Na manhã seguinte, após preparar o café da manhã pelo segundo dia seguido, Clara entrou no quarto e gritou: — Acorda, Jonas! Já são 7:00h, o despertador já tocou 2 vezes, vamos nos atrasar. Jonas, acordou assustado e preocupado em não perder o horário, o que significaria perder a oportunidade dos seus sonhos. A aflição era tanta, que ao terminar de tomar o café da manhã, ele ficou por 5 minutos procurando a chave de um carro que não tinha mais. — Está procurando o que? — perguntou Clara. — A chave do carro! — Que carro? — Não me estressa, Clara! — Exclamou ele ao lembrar que não tinha mais carro.

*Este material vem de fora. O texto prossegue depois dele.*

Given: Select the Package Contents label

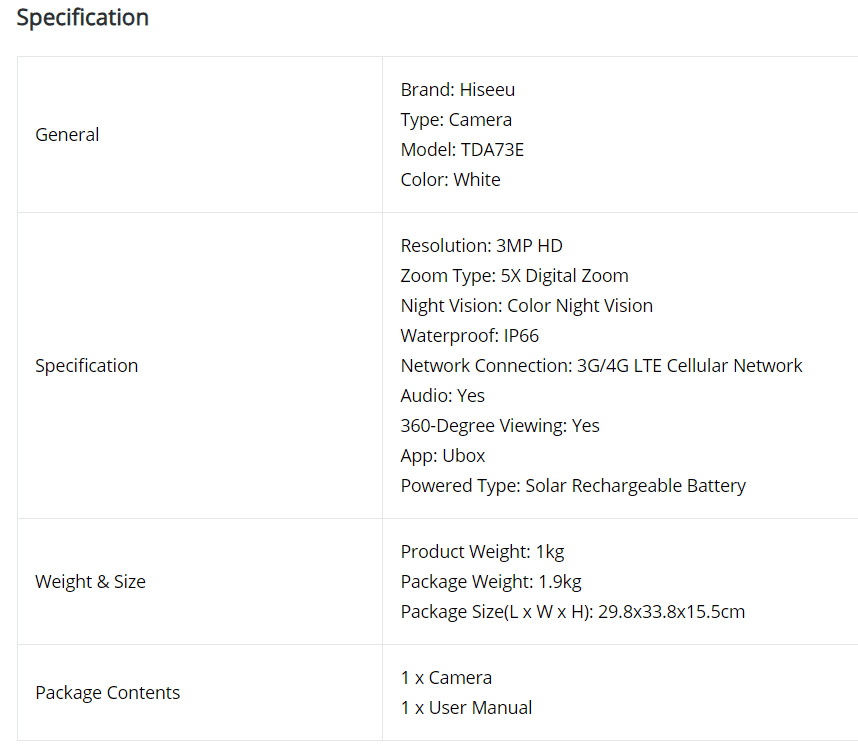Looking at the screenshot, I should [107, 693].
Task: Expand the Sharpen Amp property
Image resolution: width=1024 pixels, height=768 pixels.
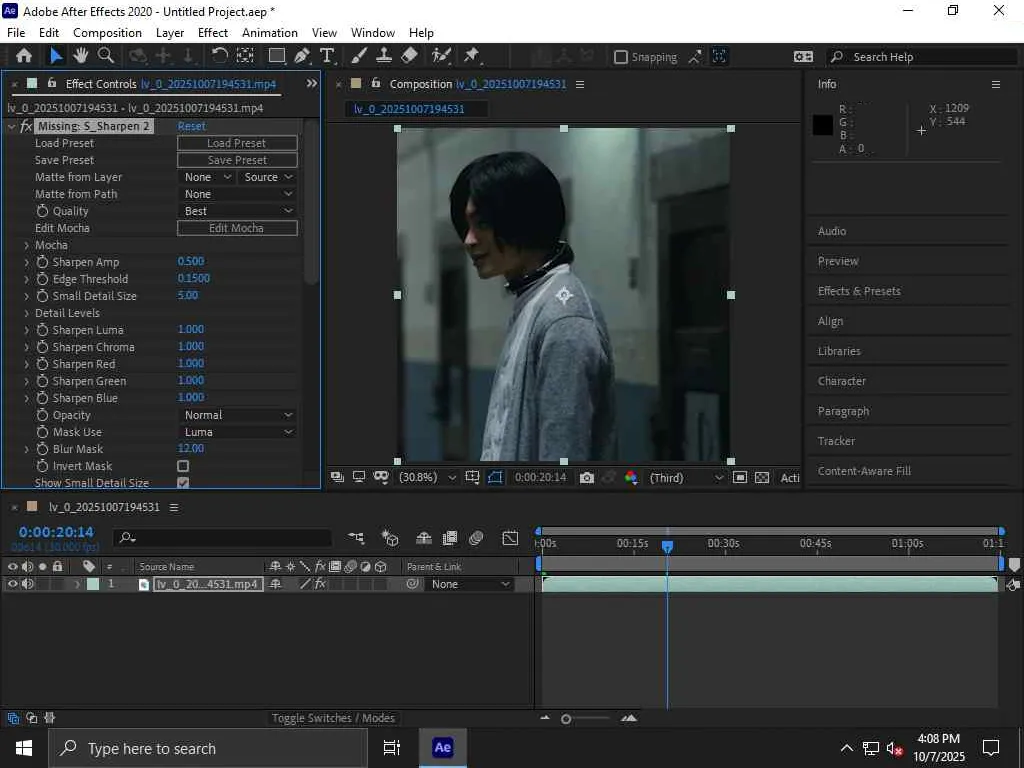Action: (27, 262)
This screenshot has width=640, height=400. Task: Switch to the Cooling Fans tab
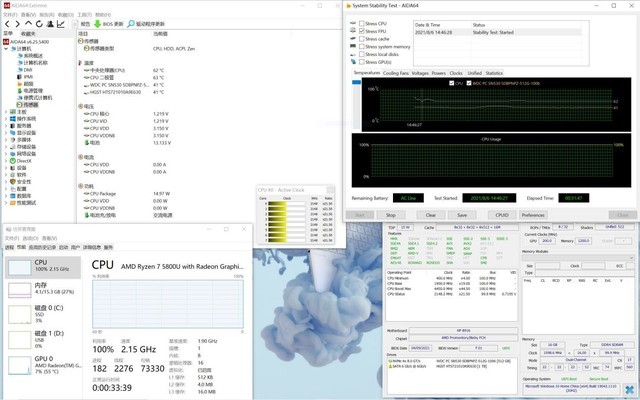tap(395, 73)
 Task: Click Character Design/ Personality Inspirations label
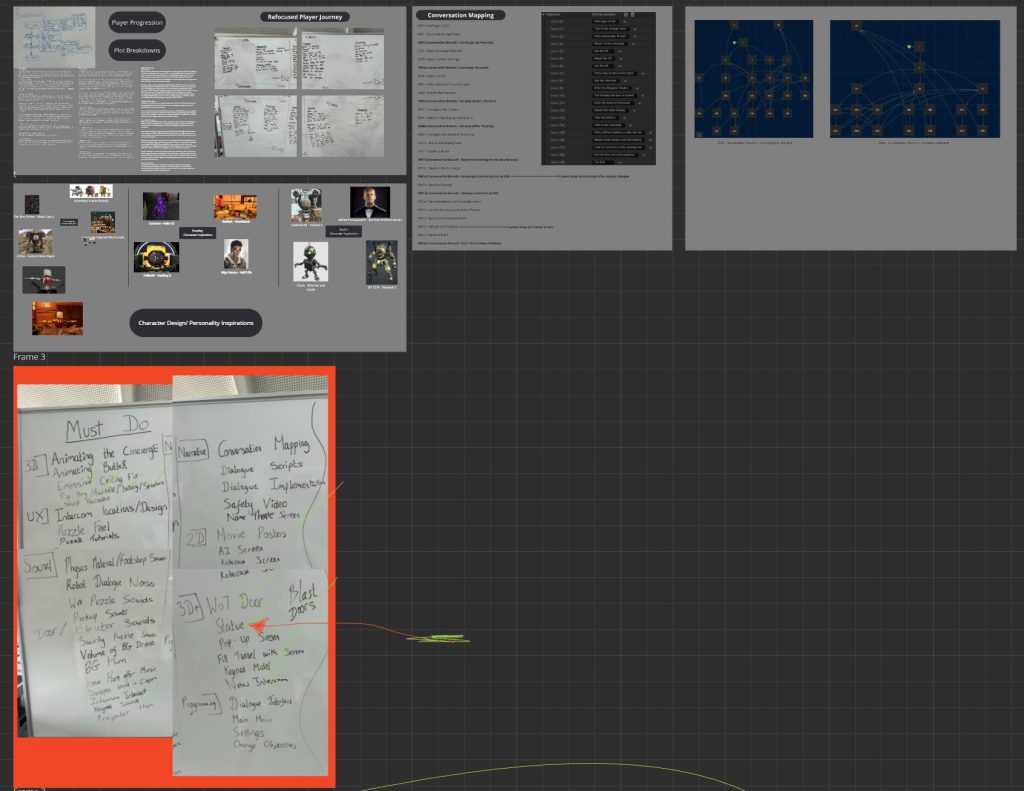click(x=196, y=322)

Mesmo tendo seu pai como dono de uma concessionária e podendo conseguir um carro com certa facilidade, a hora já era avançada e ele tinha que chegar na gravadora às 9:00h, com isso, após terminarem de se arrumar, eles acabaram pedindo um carro pelo aplicativo de celular. Atrasado e estressado, Jonas discutia com Clara por qualquer bobeira, tanto que acabou nem se despedindo quando o carro a deixou na rodoviária. Ela esperava por um beijo de despedida, mas ele estava ocupado mandando mensagens para o representante da gravadora, com isso, seguiu ela seu caminho, triste, mas já acostumada com o Jonas versão "pistola".
Após um pequeno engarrafamento diário, com um pouco mais meia hora de atraso, chegou ele ao prédio comercial onde se encontrava a gravadora, chateado, estressado, desnorteado e muito preocupado com a possibilidade de todo esforço com a gravação de suas músicas ter sido em vão. Ao chegar na recepção do prédio, o porteiro após ligar para a gravadora e confirmar os dados de Jonas, logo tratou de acalmá-lo, ao dizer que a secretária havia dito que a pessoa com a qual ele havia marcado a reunião, também estava atrasada e ainda não havia chegado. Após dar essa confortante informação a Jonas, o porteiro pediu que ele fosse de encontro à secretária do Sr. João Oliveira no 8º andar, sala 807; essa notícia foi um alívio para ele, que pôde relaxar, ainda que por breves minutos.
Jonas, era um rapaz bonito, tinha 1,80 m, pele morena, cabelo curto com corte em dia e embora não fosse musculoso, tinha um corpo esbelto, com isso, inevitavelmente a secretária assim que o viu entrar pela porta se interessou por sua formosura. Ao atendê-lo, ela olhava para ele de forma cobiçosa e ao terminar, sem a menor vergonha, começou a puxar assunto. Após minutos de conversa e flerte com a secretária, Jonas acabou cedendo e até mesmo passou o seu número de telefone para a mesma, embora sua consciência lhe dissesse que era errado, a sua carne e seu ego falavam muito mais alto. De repente, o telefone tocou, assustando-os e interrompendo-os; o flerte entre os dois era tão grande, que ambos nem perceberam a chegada da pessoa a qual aguardavam. A secretária, pediu que ele se preparasse, pois, o recado dado no telefone era: "Peça para que o rapaz me aguarde no estúdio."